Emini Trading – What Bar Would You Prefer On The Charts?

Dec 07 2011 Published by under Emini Trading Charts

On having a closer look at the different charting tools, some basic advantages and disadvantages of each system can easily be pin-pointed. Every bar charting system has a definite meaning and purpose in Emini trading. Before deciding on working with a particular charting system, it is highly recommended that dedicated Emini traders thoroughly investigate the various advantages and disadvantages of each of the charting systems in order to fully understand what each of them entails.

When it comes to price data’s and bar charts, people tend to wonder what the best method could be. If you come across a group of Emini traders and ask them what type of bar they would prefer, you’ll surely get to hear some really strong opinions. Traders are generally taught trading on specific types of bars (say for instance the candlestick bar) and get used to working with them. Generally, when traders learn specific systems, it becomes difficult for them to dislodge from them, especially if they’ve been having successful results. Even though there is a wide array of worth-considering charting methods, most people tend to overlook them.

The following are five different types of charting methods:

  • Candlestick charts
  • Heiken-Ashi charts
  • Standard bar charts
  • Renko charts
  • Range charts

Candlestick
Generally, candlestick charts are the most popular charts these days.
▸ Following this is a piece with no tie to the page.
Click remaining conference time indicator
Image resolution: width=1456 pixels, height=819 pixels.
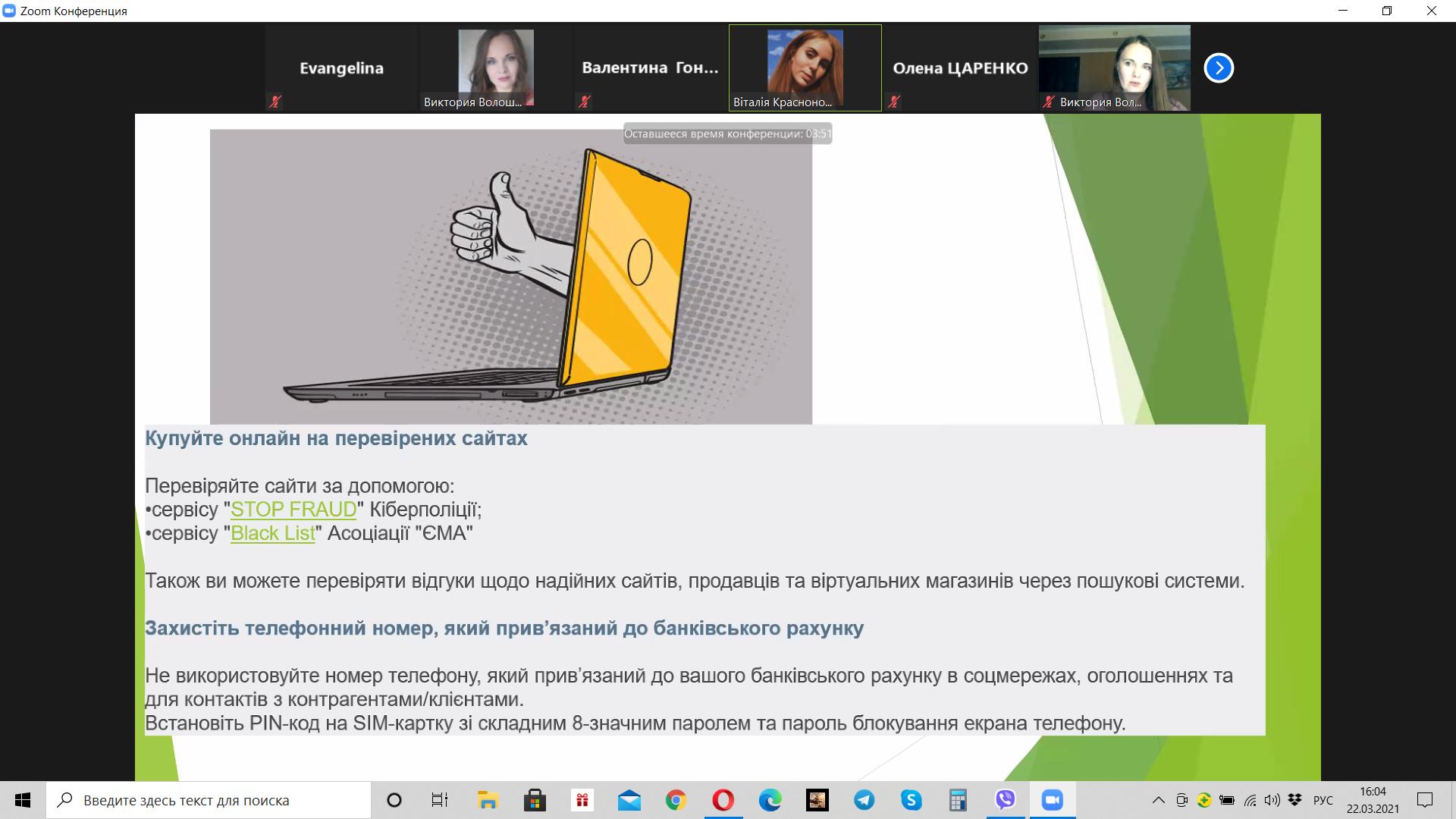727,134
Historians generally assume that candlestick charts originated from the rice markets in Japan and were developed in the 1500’s. A candlestick typically comprises of a body, the upper wicks and the lower wicks. The traditional body segment of the candlestick chart is painted either black or white and shows the direction in which the body moved. On some of the most current charts, you’ll see the green painted portion of the body having upward movements, and downwards movements in the red painted portion.

Heiken-Ashi
This is another version of the candlestick charts, and also originated in Japan in the 1500’s. They are significantly different from the traditional candlestick charts, such that they are more trend oriented and are slightly more complex in nature. However, for Heiken-Ashi charts to be successful, some market conditions must be in existence.

Standard Bar
These charts used to be the leading system some years ago. Presently, many traders still prefer using this system to meet their trading needs. A Standard bar chart is simple to understand. It comprises of a vertical line which shows the bar time chosen by the trader. The left side of the vertical lines has a hash mark, which indicates the open, while the one on the right side indicates the bar’s close. Even though this system is the simplest, it is still necessary to note that every charting system essentially displays the same kind of data, but only in different arrangements or formats.

Renko Charts and Range
Even though these two systems are quite similar in many ways, they still have some prominent differences. Before employing this technique in trading, it is highly important that traders fully understand how it works. “Renko” literally means bricks, which is why Emini traders generally refer to Renko bars as bricks. These bars are meant to set specific chart ranges which indicate the market movement.